**Assignment**: A word-for-word copy of the records that follow is needed, with every picture omitted.

**Study material**:
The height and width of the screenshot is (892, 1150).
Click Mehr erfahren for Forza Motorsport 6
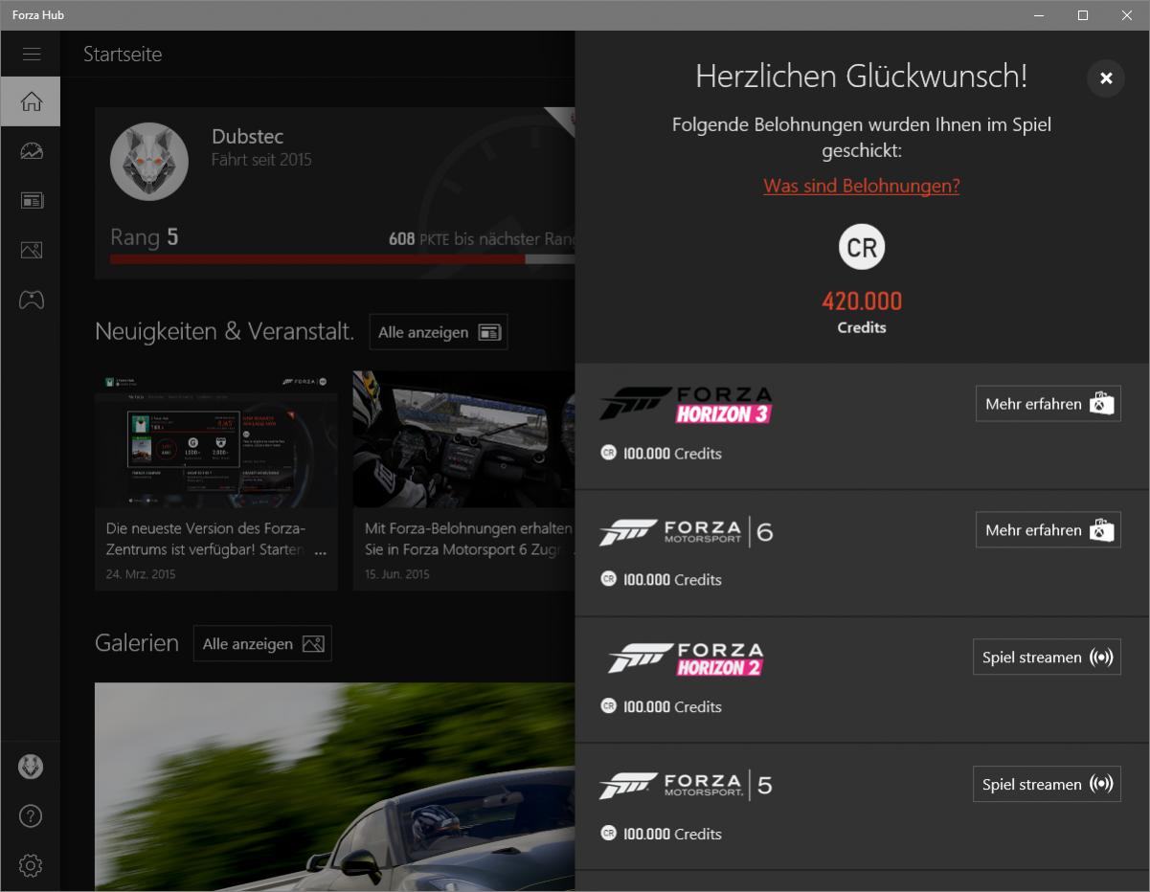coord(1048,530)
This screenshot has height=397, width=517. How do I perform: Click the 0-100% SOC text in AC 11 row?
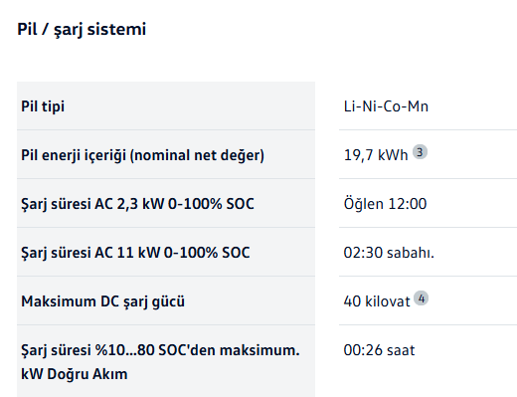[207, 253]
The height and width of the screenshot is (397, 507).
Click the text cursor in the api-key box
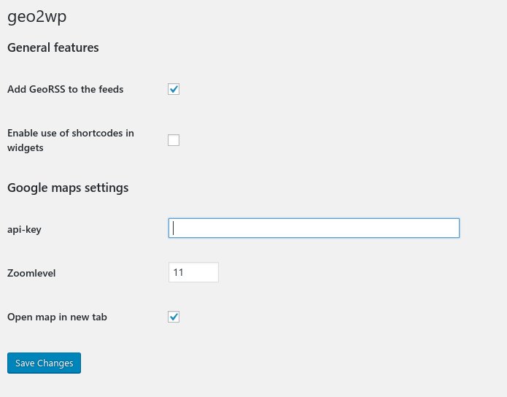point(174,228)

**Answer box**:
The height and width of the screenshot is (892, 1150).
Click Mehr erfahren for Forza Motorsport 6
coord(1048,530)
This screenshot has height=397, width=517. How do I perform: Click the 0-100% SOC text in AC 11 row?
[207, 253]
The height and width of the screenshot is (397, 507).
Click the text cursor in the api-key box
point(174,228)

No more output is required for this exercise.